LA RÉFORME DES UNIVERSITÉS menée par le gouvernement constitue-t-elle un danger pour les facultés de médecine ?
A en croire les réactions épidermiques exprimées depuis plusieurs jours par les doyens de médecine, les directeurs généraux des CHU, les présidents des CME de CHU, la Fédération des hôpitaux de France (FHF), les internes (Isnih), les chefs de clinique (Isncca), les étudiants en médecine (Anemf) et le Conseil national de l'Ordre des médecins (Cnom), l'absence d'un volet spécifique à la santé dans le projet de réforme des universités pourrait être à l'origine de bien des maux (« le Quotidien » du 22 juin). Les doyens craignent une révision de leurs prérogatives. Le Pr Bernard Charpentier, président de la Conférence des doyens, est le premier monté au créneau pour dénoncer la remise en cause du statut dérogatoire des facultés de médecine qui permet, selon lui, aux centres hospitalo-universitaires (CHU) de remplir correctement leur triple mission de soins, d'enseignement et de recherche. «Nous redoutons, avec ce projet de loi, qu'il n'y ait plus d'affectation de postes hospitalo-universitaires par les ministères de l'Enseignement supérieur et de la Santé, mais directement par les présidents d'université, confie le Pr Charpentier. Notre angoisse, c'est que l'on touche au fonctionnement du CHU, que l'on nuise à la santé publique, à la formation à l'hôpital, que les jeunes talents soient davantage attirés, comme c'est le cas aujourd'hui en chirurgie, par le secteur privé plutôt que public. Les doyens ne veulent pas finir gardiens de square.» Paul Castel, président de la Conférence des directeurs généraux de CHU, partage les mêmes inquiétudes. «Cette réforme des universités contient des points qui vont vers plus d'assouplissement, de réactivité et d'autonomie, que nous réclamons depuis longtemps, mais elle risque de mettre à mal la richesse que constituent nos CHU qui ont réussi à allier enseignement et recherche.»

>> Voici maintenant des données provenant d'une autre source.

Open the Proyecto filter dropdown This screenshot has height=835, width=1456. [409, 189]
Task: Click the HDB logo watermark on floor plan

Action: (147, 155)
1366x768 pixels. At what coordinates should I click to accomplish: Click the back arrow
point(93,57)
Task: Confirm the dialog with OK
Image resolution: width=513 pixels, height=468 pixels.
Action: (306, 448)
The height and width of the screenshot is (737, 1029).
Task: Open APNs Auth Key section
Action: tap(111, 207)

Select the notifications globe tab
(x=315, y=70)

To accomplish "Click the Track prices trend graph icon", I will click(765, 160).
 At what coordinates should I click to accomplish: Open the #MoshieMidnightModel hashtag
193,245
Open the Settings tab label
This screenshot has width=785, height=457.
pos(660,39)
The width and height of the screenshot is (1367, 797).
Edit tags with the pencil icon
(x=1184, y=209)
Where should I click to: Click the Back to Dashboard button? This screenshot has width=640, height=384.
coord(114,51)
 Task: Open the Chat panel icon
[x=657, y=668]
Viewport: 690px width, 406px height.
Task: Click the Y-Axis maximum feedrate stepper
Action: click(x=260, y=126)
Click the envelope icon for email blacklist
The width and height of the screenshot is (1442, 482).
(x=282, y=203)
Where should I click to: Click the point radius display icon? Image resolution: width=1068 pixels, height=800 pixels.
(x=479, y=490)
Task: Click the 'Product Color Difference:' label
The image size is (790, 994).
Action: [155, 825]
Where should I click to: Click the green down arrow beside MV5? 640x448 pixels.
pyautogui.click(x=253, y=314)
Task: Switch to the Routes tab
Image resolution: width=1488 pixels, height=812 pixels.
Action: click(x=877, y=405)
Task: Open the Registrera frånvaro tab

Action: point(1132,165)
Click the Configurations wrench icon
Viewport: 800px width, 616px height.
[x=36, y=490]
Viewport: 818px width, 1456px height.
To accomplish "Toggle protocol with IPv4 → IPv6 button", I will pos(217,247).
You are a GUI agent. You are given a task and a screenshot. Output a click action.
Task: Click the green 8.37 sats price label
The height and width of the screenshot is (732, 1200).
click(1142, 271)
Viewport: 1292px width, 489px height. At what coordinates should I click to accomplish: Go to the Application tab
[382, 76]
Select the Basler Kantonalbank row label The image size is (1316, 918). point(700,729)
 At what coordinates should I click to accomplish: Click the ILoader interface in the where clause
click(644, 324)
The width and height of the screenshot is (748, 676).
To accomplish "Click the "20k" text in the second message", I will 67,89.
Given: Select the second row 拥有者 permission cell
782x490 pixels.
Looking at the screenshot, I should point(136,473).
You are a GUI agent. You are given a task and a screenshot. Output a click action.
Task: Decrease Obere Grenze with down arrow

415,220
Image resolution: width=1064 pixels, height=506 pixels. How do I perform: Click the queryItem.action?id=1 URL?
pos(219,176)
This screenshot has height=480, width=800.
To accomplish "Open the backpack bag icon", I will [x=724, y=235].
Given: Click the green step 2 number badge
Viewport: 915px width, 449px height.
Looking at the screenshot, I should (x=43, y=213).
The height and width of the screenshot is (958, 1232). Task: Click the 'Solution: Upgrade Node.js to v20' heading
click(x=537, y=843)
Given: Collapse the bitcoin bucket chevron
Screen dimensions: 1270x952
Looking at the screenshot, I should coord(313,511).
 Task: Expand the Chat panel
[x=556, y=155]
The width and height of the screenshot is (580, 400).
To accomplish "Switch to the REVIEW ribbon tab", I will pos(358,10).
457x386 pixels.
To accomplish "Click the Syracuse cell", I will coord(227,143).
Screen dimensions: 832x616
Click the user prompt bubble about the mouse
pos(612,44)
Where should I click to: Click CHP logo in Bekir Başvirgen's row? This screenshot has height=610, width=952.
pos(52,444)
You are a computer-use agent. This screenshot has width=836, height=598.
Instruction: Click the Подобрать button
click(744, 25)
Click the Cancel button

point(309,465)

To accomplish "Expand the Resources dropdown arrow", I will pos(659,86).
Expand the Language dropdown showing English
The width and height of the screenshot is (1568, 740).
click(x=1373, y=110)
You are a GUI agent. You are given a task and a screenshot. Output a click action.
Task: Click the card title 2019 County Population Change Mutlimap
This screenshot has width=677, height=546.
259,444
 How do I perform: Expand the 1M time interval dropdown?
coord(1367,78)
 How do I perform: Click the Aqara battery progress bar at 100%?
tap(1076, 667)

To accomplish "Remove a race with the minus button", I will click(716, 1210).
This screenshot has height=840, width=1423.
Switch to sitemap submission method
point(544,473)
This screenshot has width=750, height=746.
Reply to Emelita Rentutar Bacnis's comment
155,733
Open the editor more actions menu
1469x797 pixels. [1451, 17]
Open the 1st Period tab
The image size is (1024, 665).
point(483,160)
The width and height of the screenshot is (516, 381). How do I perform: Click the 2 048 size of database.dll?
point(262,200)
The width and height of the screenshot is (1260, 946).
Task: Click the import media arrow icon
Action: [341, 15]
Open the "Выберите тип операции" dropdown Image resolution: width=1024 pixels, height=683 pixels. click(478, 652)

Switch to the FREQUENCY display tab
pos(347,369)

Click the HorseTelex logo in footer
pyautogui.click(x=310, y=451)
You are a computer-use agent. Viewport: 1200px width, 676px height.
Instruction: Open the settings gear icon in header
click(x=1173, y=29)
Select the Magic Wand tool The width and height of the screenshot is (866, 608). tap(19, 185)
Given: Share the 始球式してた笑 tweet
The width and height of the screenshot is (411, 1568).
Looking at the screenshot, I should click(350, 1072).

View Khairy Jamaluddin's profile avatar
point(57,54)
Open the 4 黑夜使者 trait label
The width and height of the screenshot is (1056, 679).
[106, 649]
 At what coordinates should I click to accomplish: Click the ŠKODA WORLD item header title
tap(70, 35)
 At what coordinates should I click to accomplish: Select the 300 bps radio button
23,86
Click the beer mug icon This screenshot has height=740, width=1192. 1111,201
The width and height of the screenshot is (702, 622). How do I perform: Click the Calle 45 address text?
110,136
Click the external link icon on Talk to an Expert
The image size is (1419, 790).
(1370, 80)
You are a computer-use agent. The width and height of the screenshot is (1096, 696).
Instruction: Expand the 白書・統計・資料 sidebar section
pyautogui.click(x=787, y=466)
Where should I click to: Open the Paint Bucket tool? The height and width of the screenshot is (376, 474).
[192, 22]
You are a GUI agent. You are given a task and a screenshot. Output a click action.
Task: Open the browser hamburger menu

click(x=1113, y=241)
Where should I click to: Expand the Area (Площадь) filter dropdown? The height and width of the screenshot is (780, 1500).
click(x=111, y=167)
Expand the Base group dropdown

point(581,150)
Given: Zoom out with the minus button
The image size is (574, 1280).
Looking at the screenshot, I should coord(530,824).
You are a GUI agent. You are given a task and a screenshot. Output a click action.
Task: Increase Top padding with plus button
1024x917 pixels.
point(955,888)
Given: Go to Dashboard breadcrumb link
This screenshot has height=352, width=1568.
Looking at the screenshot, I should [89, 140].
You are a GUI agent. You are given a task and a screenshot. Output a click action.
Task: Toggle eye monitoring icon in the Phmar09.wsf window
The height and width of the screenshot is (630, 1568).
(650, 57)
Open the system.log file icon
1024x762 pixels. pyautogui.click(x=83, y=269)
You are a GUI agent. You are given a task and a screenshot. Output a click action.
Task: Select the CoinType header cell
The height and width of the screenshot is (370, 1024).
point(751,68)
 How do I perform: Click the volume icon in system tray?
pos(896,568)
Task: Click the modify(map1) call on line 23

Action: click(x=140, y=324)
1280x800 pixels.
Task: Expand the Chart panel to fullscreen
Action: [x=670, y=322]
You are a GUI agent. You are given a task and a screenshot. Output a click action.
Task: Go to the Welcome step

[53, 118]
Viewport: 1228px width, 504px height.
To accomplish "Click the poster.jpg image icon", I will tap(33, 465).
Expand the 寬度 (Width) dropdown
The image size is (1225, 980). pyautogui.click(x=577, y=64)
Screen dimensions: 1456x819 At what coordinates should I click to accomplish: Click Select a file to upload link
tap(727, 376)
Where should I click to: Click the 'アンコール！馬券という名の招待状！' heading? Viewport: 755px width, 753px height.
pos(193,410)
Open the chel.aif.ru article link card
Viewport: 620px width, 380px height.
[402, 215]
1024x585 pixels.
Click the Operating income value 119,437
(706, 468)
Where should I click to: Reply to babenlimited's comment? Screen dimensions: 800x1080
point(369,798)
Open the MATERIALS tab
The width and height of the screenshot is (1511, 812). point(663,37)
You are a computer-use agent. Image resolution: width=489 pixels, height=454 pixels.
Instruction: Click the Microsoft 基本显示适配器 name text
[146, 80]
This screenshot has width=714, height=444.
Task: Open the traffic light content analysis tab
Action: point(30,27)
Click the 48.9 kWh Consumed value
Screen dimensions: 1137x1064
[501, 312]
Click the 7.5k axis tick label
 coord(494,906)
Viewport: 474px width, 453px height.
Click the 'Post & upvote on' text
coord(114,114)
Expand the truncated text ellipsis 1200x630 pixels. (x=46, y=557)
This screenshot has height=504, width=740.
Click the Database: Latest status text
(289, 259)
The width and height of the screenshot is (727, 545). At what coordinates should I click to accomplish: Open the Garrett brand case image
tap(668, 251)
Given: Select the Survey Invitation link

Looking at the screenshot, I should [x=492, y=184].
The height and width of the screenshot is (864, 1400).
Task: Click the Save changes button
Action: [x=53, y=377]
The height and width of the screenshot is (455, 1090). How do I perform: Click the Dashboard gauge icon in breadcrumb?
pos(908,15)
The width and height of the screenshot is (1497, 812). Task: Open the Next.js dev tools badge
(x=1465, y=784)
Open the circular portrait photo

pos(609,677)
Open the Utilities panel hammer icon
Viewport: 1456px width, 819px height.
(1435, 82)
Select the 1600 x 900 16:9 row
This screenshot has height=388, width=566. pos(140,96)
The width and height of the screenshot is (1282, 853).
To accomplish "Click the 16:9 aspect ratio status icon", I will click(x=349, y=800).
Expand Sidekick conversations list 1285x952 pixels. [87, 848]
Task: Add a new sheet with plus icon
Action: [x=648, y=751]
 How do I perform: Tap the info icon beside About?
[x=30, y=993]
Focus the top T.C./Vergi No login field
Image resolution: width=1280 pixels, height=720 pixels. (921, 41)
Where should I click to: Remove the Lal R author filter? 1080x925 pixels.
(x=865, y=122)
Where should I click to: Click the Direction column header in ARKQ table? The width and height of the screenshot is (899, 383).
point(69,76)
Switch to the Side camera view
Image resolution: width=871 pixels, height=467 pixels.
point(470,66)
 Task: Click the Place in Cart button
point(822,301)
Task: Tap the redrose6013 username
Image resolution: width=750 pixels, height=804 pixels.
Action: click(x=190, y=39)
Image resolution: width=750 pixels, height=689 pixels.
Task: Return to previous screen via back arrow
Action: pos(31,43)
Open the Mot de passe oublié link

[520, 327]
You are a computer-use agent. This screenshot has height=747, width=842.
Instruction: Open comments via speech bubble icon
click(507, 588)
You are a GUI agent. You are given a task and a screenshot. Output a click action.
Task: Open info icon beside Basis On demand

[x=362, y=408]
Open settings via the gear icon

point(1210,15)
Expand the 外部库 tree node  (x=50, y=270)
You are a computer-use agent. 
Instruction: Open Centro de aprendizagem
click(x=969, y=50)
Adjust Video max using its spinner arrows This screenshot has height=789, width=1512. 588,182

« Beaucoup de bruit autour de cette question ».
L'article 15 du projet de réforme des universités stipule que les doyens ont qualité pour signer les conventions qui lient le centre hospitalier à l'université même si «ces conventions ne peuvent être exécutées qu'après avoir été approuvées par le président et votées par le conseil d'administration de l'université. Le président peut déléguer sa signature au directeur pour ordonnancer les recettes et les dépenses de l'UFR».
Jean-Pierre Finance, premier vice-président de la Conférence des présidents d'université (CPU), juge excessives les inquiétudes des doyens des facultés de médecine. «Il y a beaucoup de bruit autour d'une question qui n'en mérite pas autant, assure-t-il. L'enjeu de cette réforme est de recoller au peloton de tête des universités à l'échelle européenne. Cet article ne va rien changer à l'organisation actuelle. Le seul changement est que, lorsqu'un doyen prendra des décisions anormales, le président pourra lui retirer sa délégation de signature. Ce n'était pas le cas auparavant. La logique de la loi est de définir plus clairement les responsabilités de chacun.»
Jean-Pierre Finance, président de la faculté Henri-Poincaré de Nancy, rejette catégoriquement l'argument des doyens selon lequel les présidents d'université pourraient retirer des emplois d'hospitalo-universitaires. «C'est une contre-vérité, indique-t-il, en citant l'article L952-21 du code de l'Education : Dans le cadre des fonctions hospitalo-universitaires, la décision de créer ou de supprimer des emplois relève d'une décision des ministères de l'Enseignement supérieur et de la Santé. Comment peut-on soupçonner en permanence les présidents d'université d'être des ennemis du système d'enseignement en santé?»
Doyens, directeurs de CHU et présidents de CME espèrent que Roselyne Bachelot, qui les recevra cette semaine, saura les rassurer sur les intentions du gouvernement. Doyens et présidents d'université refusent aujourd'hui de parler de lutte de pouvoir, mais c'est bien de cela dont il s'agit.